Start of Block

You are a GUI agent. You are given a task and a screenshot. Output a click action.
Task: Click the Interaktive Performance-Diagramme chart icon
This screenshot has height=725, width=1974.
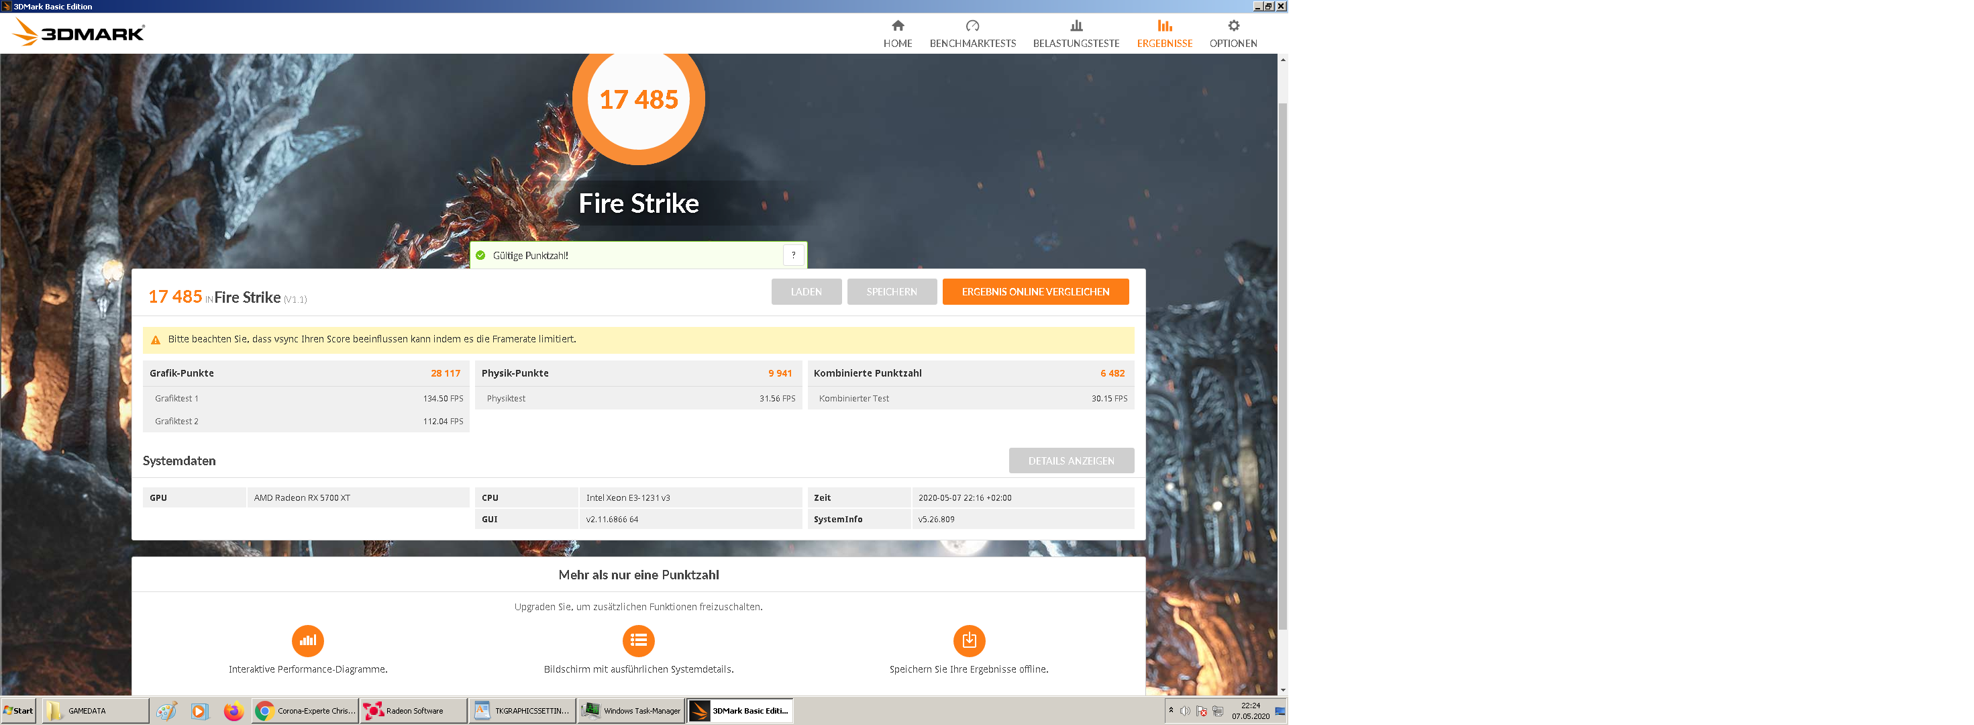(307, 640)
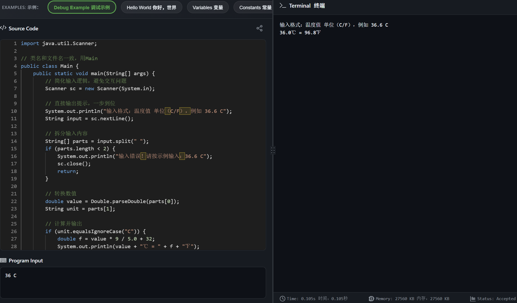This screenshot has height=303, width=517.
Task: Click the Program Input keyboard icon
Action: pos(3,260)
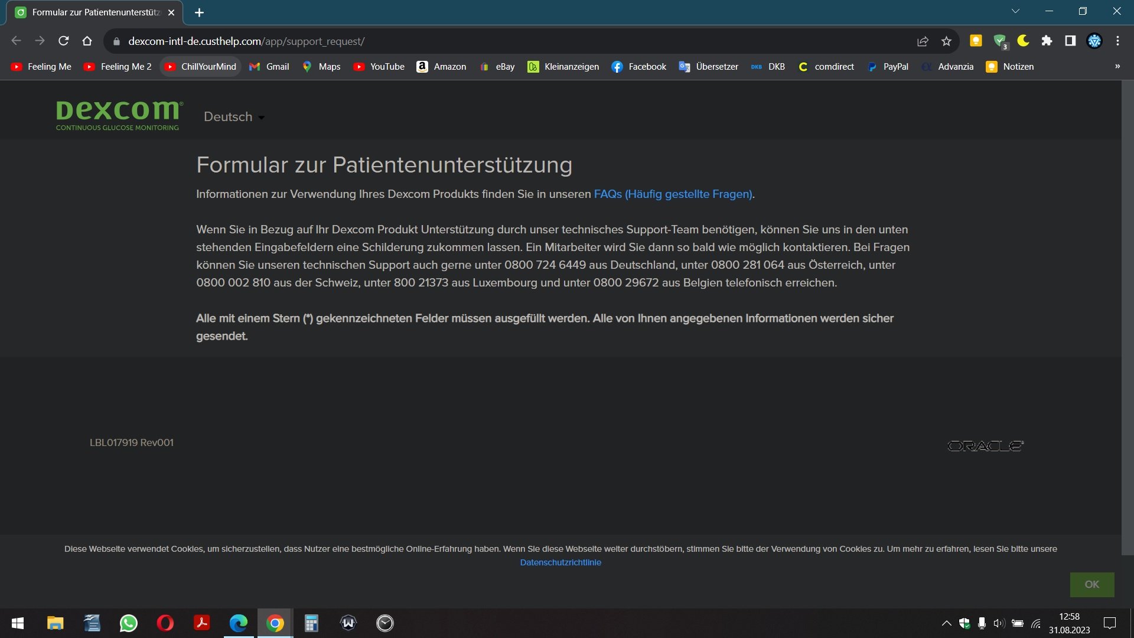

End of Block

### EXERCISE GOAL
Without the pictures, give back every record precisely as shown.

### RESPONSE FOR THIS EXERCISE
You are a GUI agent. You are given a task and a screenshot. Output a click action.
Task: Click the Interaktive Performance-Diagramme chart icon
This screenshot has height=725, width=1974.
(307, 640)
This screenshot has height=303, width=517.
Task: Click the Program Input keyboard icon
Action: pos(3,260)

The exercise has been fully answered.